**課題 A:** mediVRの記事によると、原正彦氏が島根大学医学部医学科を卒業したのは何年ですか。
**課題 B:** mediVRの記事のうち、「VRを使った運動リハビリテー」で始まり「いということがわかりました。」に至るまでの部分を、一字一句変えずに繰り返してください。
**課題 C:** mediVRの記事を最後の文の後から引き継ぎ、続きを書いてください。

**読解用抜粋:**
##############################
医療 MEDICAL

VRで辛いリハビリをエンタメに。医学会の風雲児が仕掛ける「mediVR」の挑戦【the innovator】後編

飛田恵美子

VRを使った運動リハビリテーションプログラムを考案し、今年1月、経済産業省主催の「ジャパン・ヘルスケアビジネスコンテスト2018」でグランプリを受賞した株式会社mediVR代表取締役の原正彦氏。現役医師でありながら、医療分野において会社を5社立ち上げた起業家でもある。医学会の風雲児ともいえる原氏だが、活動の原点にあるのは、「患者に良い医療を提供したい」というシンプルな動機だという。

優秀なドクターが報われる世の中に

原氏は2005年に島根大学医学部医学科を卒業。循環器医としてキャリアを積む傍ら、臨床研究や医療統計に取り組み、世界的権威である米国心臓協会(AHA)で若手研究員奨励賞を3度受賞した。そんな原氏がビジネスの世界に乗り出したのはなぜだったのだろうか。

「より良い医療を患者さんに届けたいという想いから、アメリカで論文を発表してきました。世界の若手研究者トップ5に選ばれ、アカデミアの世界では他に追随を許さないレベルの業績を積み上げてきました。これで医療に革新を起こせると思いましたが、実際には医療の現場は全く変わらなかったんです。研究やアイデアをただ発表するだけでは、医療現場には普及しないということがわかりました。
##############################
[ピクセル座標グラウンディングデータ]
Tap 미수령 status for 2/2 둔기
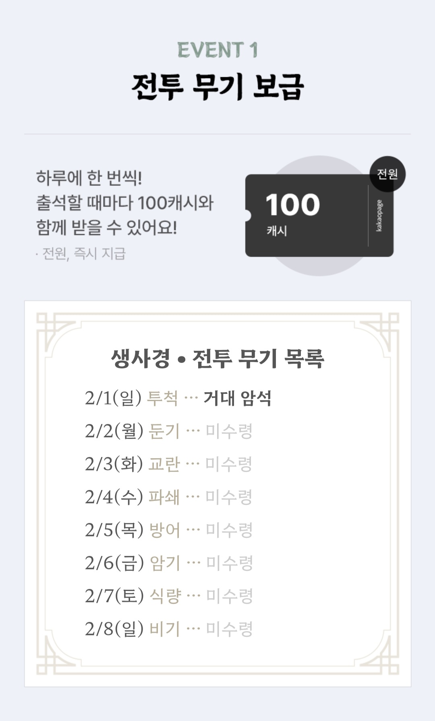Image resolution: width=435 pixels, height=721 pixels. click(229, 431)
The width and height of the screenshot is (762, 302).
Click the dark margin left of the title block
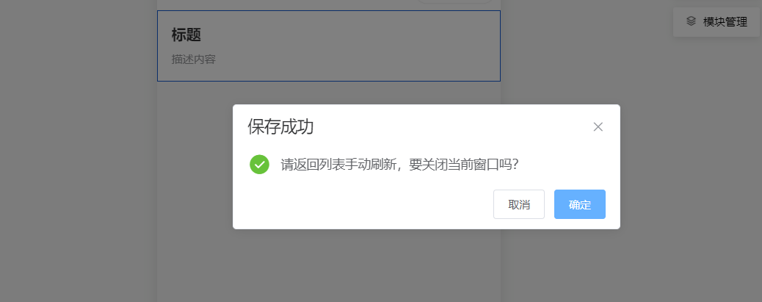click(x=78, y=46)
##############################
**解答欄 A:** 2005年です。

**解答欄 B:**
VRを使った運動リハビリテーションプログラムを考案し、今年1月、経済産業省主催の「ジャパン・ヘルスケアビジネスコンテスト2018」でグランプリを受賞した株式会社mediVR代表取締役の原正彦氏。現役医師でありながら、医療分野において会社を5社立ち上げた起業家でもある。医学会の風雲児ともいえる原氏だが、活動の原点にあるのは、「患者に良い医療を提供したい」というシンプルな動機だという。

優秀なドクターが報われる世の中に

原氏は2005年に島根大学医学部医学科を卒業。循環器医としてキャリアを積む傍ら、臨床研究や医療統計に取り組み、世界的権威である米国心臓協会(AHA)で若手研究員奨励賞を3度受賞した。そんな原氏がビジネスの世界に乗り出したのはなぜだったのだろうか。

「より良い医療を患者さんに届けたいという想いから、アメリカで論文を発表してきました。世界の若手研究者トップ5に選ばれ、アカデミアの世界では他に追随を許さないレベルの業績を積み上げてきました。これで医療に革新を起こせると思いましたが、実際には医療の現場は全く変わらなかったんです。研究やアイデアをただ発表するだけでは、医療現場には普及しないということがわかりました。

**解答欄 C:**
ではどうすればいいか。世の中は資本主義で回っています。研究成果やアイデアをプロダクトという形にして、企業が儲かる仕組みをつくれば患者さんまで届けられると考えました。それがアカデミアの世界からビジネスの世界へと舵を切ったきっかけです」

2016年に日本臨床研究学会を立ち上げ、若手ドクターの研究をサポートする活動も行う原氏。そこに集まってくるアイデアをビジネスに落とし込み、会社を立ち上げている。

「優秀な人、頑張っている人が報われる世の中にしたいんです。逆に言えば、いまはそうなっていないということです。アカデミアの世界は完全に年功序列で、どんなに優秀であっても階段を一段ずつしか上がれません。給与も低いまま。熱意のあるドクターほどフラストレーションを抱えています。

彼らに論文を書かせて世界で発表させ、まずはアカデミアで評価されることをサポートします。そして、その研究成果をプロダクトにして会社をつくる。発案したドクターには株を持ってもらい、キャピタルゲインという形で思いきり還元します。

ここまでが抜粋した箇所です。